**TASK DESCRIPTION**
Reproduce the material below with "Sennheiser" swapped for "Sennheiser Electronic" wherever it occurs, leaving everything else untouched. Omit the pictures from your answer.

**DATA SHOWN**
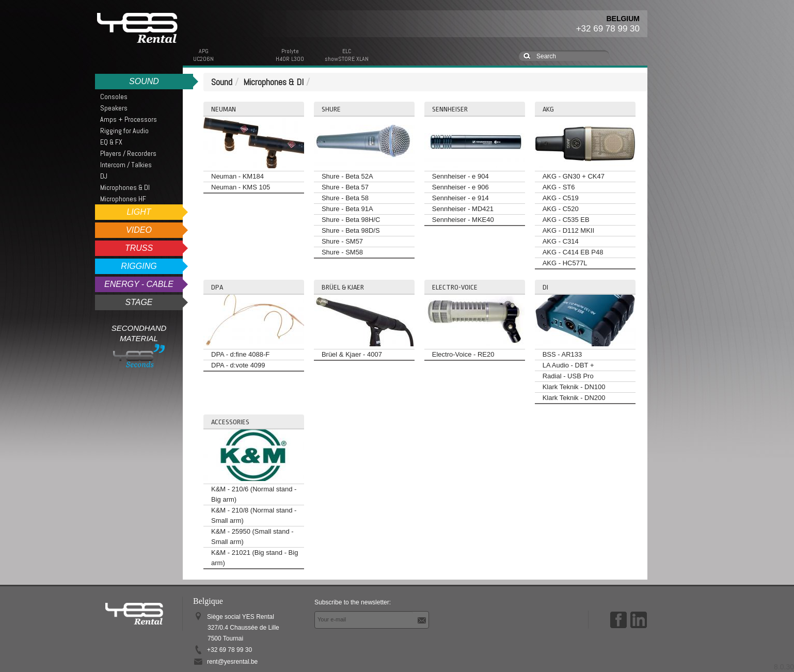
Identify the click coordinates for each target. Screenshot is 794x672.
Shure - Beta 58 (345, 198)
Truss (139, 248)
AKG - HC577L (565, 263)
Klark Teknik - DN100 (574, 387)
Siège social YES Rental (243, 628)
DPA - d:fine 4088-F (240, 354)
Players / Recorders (128, 153)
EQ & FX (111, 142)
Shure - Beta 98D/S (351, 230)
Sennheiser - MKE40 (463, 219)
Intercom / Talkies (126, 165)
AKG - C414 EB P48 (573, 252)
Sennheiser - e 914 (460, 198)
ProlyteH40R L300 (290, 55)
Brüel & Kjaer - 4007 (352, 354)
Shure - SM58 (342, 252)
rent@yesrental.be (232, 662)
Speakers (114, 108)
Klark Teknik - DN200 (574, 397)
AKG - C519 (561, 198)
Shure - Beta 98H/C (351, 219)
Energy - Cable (139, 284)
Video (139, 230)
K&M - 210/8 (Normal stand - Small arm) (253, 515)
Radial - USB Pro (568, 376)
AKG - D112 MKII (568, 230)
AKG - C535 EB (566, 219)
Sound (144, 81)
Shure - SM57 (342, 241)
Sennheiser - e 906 (460, 187)
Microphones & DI (125, 187)
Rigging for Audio (124, 131)
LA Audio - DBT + (568, 365)
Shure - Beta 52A (347, 176)
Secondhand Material (139, 345)
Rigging (138, 266)
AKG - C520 (561, 209)
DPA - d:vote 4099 (238, 365)
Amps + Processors (129, 119)
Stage (138, 302)
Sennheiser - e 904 (460, 176)
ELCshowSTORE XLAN (346, 55)
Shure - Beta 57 (345, 187)
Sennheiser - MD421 (463, 209)
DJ (104, 176)
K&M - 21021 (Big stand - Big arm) (255, 557)
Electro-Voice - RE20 (463, 354)
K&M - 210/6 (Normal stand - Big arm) (253, 494)
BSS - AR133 (562, 354)
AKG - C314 (561, 241)
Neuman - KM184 (237, 176)
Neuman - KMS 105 (241, 187)
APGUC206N (203, 55)
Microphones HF (123, 199)
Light (138, 212)
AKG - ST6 (559, 187)
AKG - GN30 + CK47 (574, 176)
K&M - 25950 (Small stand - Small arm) (252, 536)
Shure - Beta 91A (347, 209)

**FINAL RESULT**
Identify the click coordinates for each target. Screenshot is 794x672.
Shure - Beta 58 (345, 198)
Truss (139, 248)
AKG - HC577L (565, 263)
Klark Teknik - DN100 (574, 387)
Siège social YES Rental (243, 628)
DPA - d:fine 4088-F (240, 354)
Players / Recorders (128, 153)
EQ & FX (111, 142)
Shure - Beta 98D/S (351, 230)
Sennheiser Electronic - MKE40 (463, 219)
Intercom / Talkies (126, 165)
AKG - C414 EB P48 (573, 252)
Sennheiser Electronic - e 914 (460, 198)
ProlyteH40R L300 (290, 55)
Brüel & Kjaer - 4007 (352, 354)
Shure - SM58 (342, 252)
rent@yesrental.be (232, 662)
Speakers (114, 108)
Klark Teknik - DN200 (574, 397)
AKG - C519 (561, 198)
Shure - Beta 98H/C (351, 219)
Energy - Cable (139, 284)
Video (139, 230)
K&M - 210/8 (Normal stand - Small arm) (253, 515)
Radial - USB Pro (568, 376)
AKG - D112 MKII (568, 230)
AKG - C535 EB (566, 219)
Sound (144, 81)
Shure - SM57 (342, 241)
Sennheiser Electronic - e 906 (460, 187)
Microphones & DI (125, 187)
Rigging for Audio (124, 131)
LA Audio - DBT + (568, 365)
Shure - Beta 52A (347, 176)
Secondhand Material (139, 345)
Rigging (138, 266)
AKG - C520 (561, 209)
DPA - d:vote 4099 (238, 365)
Amps + Processors (129, 119)
Stage (138, 302)
Sennheiser Electronic - e 904 (460, 176)
ELCshowSTORE XLAN (346, 55)
Shure - Beta 57 (345, 187)
Sennheiser Electronic - MD421 (463, 209)
DJ (104, 176)
K&M - 21021 (Big stand - Big arm) (255, 557)
Electro-Voice - RE20 (463, 354)
K&M - 210/6 (Normal stand - Big arm) (253, 494)
BSS - AR133 (562, 354)
AKG - C314 (561, 241)
Neuman - KM184 (237, 176)
Neuman - KMS 105 (241, 187)
APGUC206N (203, 55)
Microphones HF (123, 199)
Light (138, 212)
AKG - ST6 (559, 187)
AKG - GN30 + CK47 (574, 176)
K&M - 25950 (Small stand - Small arm) (252, 536)
Shure - Beta 91A (347, 209)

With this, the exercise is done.